[Pixel coordinate grounding data]
--------------------

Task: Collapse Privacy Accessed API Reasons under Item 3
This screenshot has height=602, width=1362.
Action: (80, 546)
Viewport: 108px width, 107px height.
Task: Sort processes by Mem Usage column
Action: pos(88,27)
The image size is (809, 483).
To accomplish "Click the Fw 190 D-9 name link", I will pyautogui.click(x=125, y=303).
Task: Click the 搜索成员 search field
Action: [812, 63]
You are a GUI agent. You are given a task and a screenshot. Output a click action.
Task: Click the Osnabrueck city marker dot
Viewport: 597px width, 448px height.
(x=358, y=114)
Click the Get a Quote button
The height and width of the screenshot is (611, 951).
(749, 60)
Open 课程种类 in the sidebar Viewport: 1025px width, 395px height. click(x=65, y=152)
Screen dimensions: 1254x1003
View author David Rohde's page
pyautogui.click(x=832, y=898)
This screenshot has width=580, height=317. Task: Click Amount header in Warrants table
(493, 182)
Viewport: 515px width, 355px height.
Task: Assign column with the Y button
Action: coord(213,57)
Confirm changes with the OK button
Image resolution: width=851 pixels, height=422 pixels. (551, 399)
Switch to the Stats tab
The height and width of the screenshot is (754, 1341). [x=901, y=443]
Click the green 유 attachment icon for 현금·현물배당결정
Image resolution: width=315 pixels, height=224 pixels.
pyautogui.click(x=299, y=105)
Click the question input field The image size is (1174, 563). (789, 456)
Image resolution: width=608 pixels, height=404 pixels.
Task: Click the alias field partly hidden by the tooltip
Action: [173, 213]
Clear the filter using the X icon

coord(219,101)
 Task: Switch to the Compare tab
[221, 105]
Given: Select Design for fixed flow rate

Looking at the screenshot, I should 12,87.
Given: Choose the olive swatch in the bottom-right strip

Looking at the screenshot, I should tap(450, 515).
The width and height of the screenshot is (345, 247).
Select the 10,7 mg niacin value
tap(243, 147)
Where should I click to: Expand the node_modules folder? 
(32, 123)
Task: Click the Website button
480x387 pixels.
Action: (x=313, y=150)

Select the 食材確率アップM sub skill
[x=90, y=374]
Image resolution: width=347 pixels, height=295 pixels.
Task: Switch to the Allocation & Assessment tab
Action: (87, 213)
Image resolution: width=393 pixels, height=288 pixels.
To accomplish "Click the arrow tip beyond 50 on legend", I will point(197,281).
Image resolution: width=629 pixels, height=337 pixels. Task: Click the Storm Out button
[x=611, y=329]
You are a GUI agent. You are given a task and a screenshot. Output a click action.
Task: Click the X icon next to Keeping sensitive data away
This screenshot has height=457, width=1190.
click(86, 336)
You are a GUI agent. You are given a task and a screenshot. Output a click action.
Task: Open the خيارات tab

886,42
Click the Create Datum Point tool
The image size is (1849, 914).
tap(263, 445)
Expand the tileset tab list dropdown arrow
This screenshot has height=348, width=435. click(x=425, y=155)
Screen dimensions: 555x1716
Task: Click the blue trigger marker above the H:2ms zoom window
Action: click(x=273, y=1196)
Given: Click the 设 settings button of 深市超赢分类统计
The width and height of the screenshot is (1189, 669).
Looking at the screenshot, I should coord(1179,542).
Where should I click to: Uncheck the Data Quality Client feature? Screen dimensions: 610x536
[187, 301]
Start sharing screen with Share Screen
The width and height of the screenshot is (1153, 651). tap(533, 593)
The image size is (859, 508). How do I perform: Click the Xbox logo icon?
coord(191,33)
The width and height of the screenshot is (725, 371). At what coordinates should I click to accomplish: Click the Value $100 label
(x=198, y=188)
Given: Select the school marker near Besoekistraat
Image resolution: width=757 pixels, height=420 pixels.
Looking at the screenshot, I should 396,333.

--------------------

» **TASK INSTRUCTIONS**: Each line of the records, from the opening one through the line holding "The image size is (809, 483).", should be restated word for word, with nothing else in the answer.

» **TASK RESULT**:
Task: Collapse Privacy Accessed API Reasons under Item 3
This screenshot has height=602, width=1362.
Action: (80, 546)
Viewport: 108px width, 107px height.
Task: Sort processes by Mem Usage column
Action: pos(88,27)
The image size is (809, 483).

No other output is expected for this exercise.